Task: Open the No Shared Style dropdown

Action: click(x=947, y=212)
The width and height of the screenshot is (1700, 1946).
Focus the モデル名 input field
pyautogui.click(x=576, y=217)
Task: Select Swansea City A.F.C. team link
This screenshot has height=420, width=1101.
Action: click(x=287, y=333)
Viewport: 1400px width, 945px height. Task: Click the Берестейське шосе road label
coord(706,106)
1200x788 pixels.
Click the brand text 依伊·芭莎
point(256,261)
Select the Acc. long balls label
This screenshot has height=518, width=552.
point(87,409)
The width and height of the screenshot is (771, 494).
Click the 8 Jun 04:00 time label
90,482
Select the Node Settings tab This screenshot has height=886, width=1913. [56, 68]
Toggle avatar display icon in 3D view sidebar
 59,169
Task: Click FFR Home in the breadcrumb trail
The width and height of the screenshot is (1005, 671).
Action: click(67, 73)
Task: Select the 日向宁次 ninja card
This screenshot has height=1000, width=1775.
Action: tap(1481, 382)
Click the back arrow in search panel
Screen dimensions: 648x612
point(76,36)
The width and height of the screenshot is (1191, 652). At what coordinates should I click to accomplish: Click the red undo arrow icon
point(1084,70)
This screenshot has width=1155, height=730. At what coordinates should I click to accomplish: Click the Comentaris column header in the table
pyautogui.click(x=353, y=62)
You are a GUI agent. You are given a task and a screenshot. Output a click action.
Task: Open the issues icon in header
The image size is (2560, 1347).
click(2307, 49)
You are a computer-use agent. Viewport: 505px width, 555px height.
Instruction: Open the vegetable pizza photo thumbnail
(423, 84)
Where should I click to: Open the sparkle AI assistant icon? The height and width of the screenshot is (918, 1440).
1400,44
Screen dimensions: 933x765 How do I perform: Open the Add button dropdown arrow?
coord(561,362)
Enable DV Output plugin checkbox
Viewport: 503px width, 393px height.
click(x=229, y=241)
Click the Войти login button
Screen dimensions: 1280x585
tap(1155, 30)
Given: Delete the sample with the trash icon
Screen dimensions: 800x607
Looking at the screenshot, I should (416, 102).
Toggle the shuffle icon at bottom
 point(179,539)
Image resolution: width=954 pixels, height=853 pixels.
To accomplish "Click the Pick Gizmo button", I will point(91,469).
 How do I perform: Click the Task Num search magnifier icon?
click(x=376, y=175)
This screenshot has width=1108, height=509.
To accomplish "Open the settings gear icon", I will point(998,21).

→ TO BE DONE: Render every line of the items above as a numbered list, omitting any blank lines.

→ TASK OUTPUT:
1. Task: Open the No Shared Style dropdown
2. Action: click(x=947, y=212)
3. The width and height of the screenshot is (1700, 1946).
4. Focus the モデル名 input field
5. pyautogui.click(x=576, y=217)
6. Task: Select Swansea City A.F.C. team link
7. This screenshot has height=420, width=1101.
8. Action: click(x=287, y=333)
9. Viewport: 1400px width, 945px height. Task: Click the Берестейське шосе road label
10. coord(706,106)
11. 1200x788 pixels.
12. Click the brand text 依伊·芭莎
13. point(256,261)
14. Select the Acc. long balls label
15. This screenshot has height=518, width=552.
16. point(87,409)
17. The width and height of the screenshot is (771, 494).
18. Click the 8 Jun 04:00 time label
19. 90,482
20. Select the Node Settings tab This screenshot has height=886, width=1913. [56, 68]
21. Toggle avatar display icon in 3D view sidebar
22.  59,169
23. Task: Click FFR Home in the breadcrumb trail
24. The width and height of the screenshot is (1005, 671).
25. Action: click(67, 73)
26. Task: Select the 日向宁次 ninja card
27. This screenshot has height=1000, width=1775.
28. Action: tap(1481, 382)
29. Click the back arrow in search panel
30. Screen dimensions: 648x612
31. point(76,36)
32. The width and height of the screenshot is (1191, 652). At what coordinates should I click to accomplish: Click the red undo arrow icon
33. point(1084,70)
34. This screenshot has width=1155, height=730. At what coordinates should I click to accomplish: Click the Comentaris column header in the table
35. pyautogui.click(x=353, y=62)
36. You are a GUI agent. You are given a task and a screenshot. Output a click action.
37. Task: Open the issues icon in header
38. The image size is (2560, 1347).
39. click(2307, 49)
40. You are a computer-use agent. Viewport: 505px width, 555px height.
41. Instruction: Open the vegetable pizza photo thumbnail
42. (423, 84)
43. Where should I click to: Open the sparkle AI assistant icon? The height and width of the screenshot is (918, 1440).
44. 1400,44
45. Screen dimensions: 933x765 How do I perform: Open the Add button dropdown arrow?
46. coord(561,362)
47. Enable DV Output plugin checkbox
48. Viewport: 503px width, 393px height.
49. click(x=229, y=241)
50. Click the Войти login button
51. Screen dimensions: 1280x585
52. tap(1155, 30)
53. Given: Delete the sample with the trash icon
54. Screen dimensions: 800x607
55. Looking at the screenshot, I should (416, 102).
56. Toggle the shuffle icon at bottom
57.  point(179,539)
58. Image resolution: width=954 pixels, height=853 pixels.
59. To accomplish "Click the Pick Gizmo button", I will point(91,469).
60.  How do I perform: Click the Task Num search magnifier icon?
61. click(x=376, y=175)
62. This screenshot has width=1108, height=509.
63. To accomplish "Open the settings gear icon", I will point(998,21).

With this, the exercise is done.